* Task goal: The lines to reproduce from the material below are those from the one containing "Expand the Active criteria node" through the one containing "The image size is (624, 424).", both included; write them out exactly and add nothing.

Task material START

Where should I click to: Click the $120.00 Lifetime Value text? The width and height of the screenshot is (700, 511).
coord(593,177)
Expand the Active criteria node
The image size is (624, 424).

Task material END
Task material START

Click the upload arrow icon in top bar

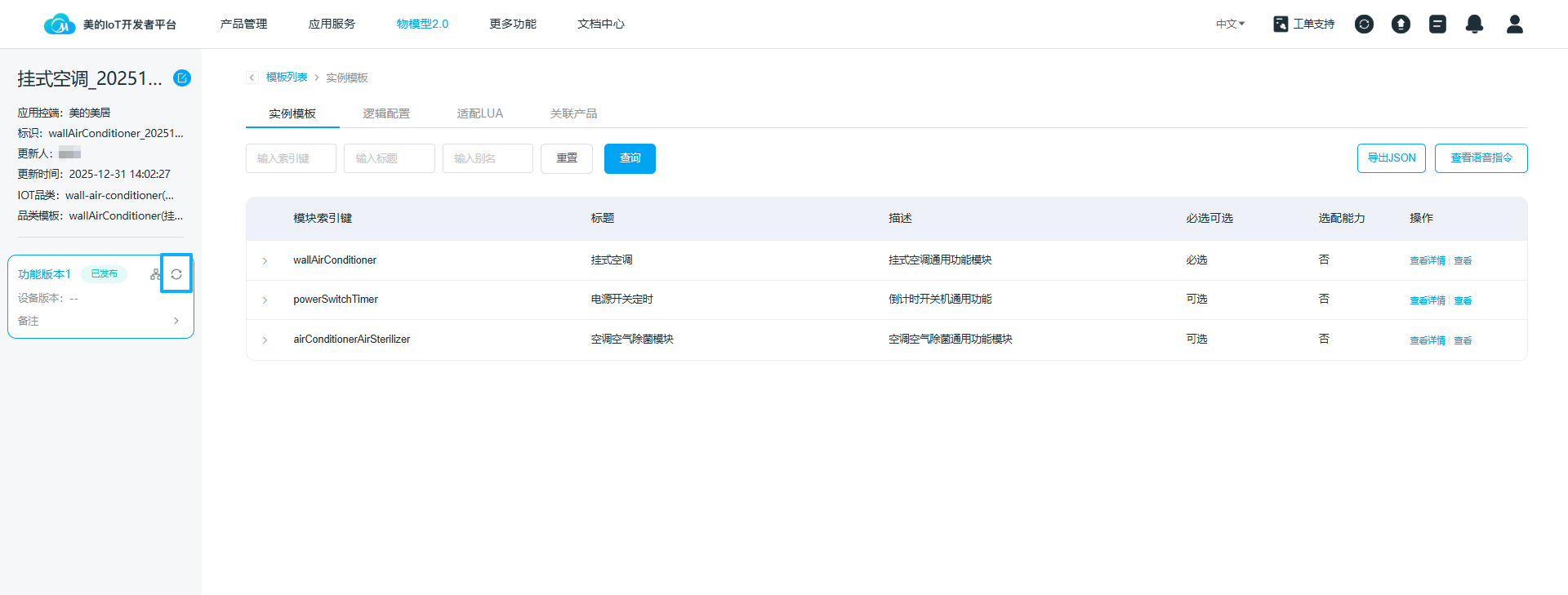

Task material END

* Written solution:
Expand the Active criteria node
The image size is (624, 424).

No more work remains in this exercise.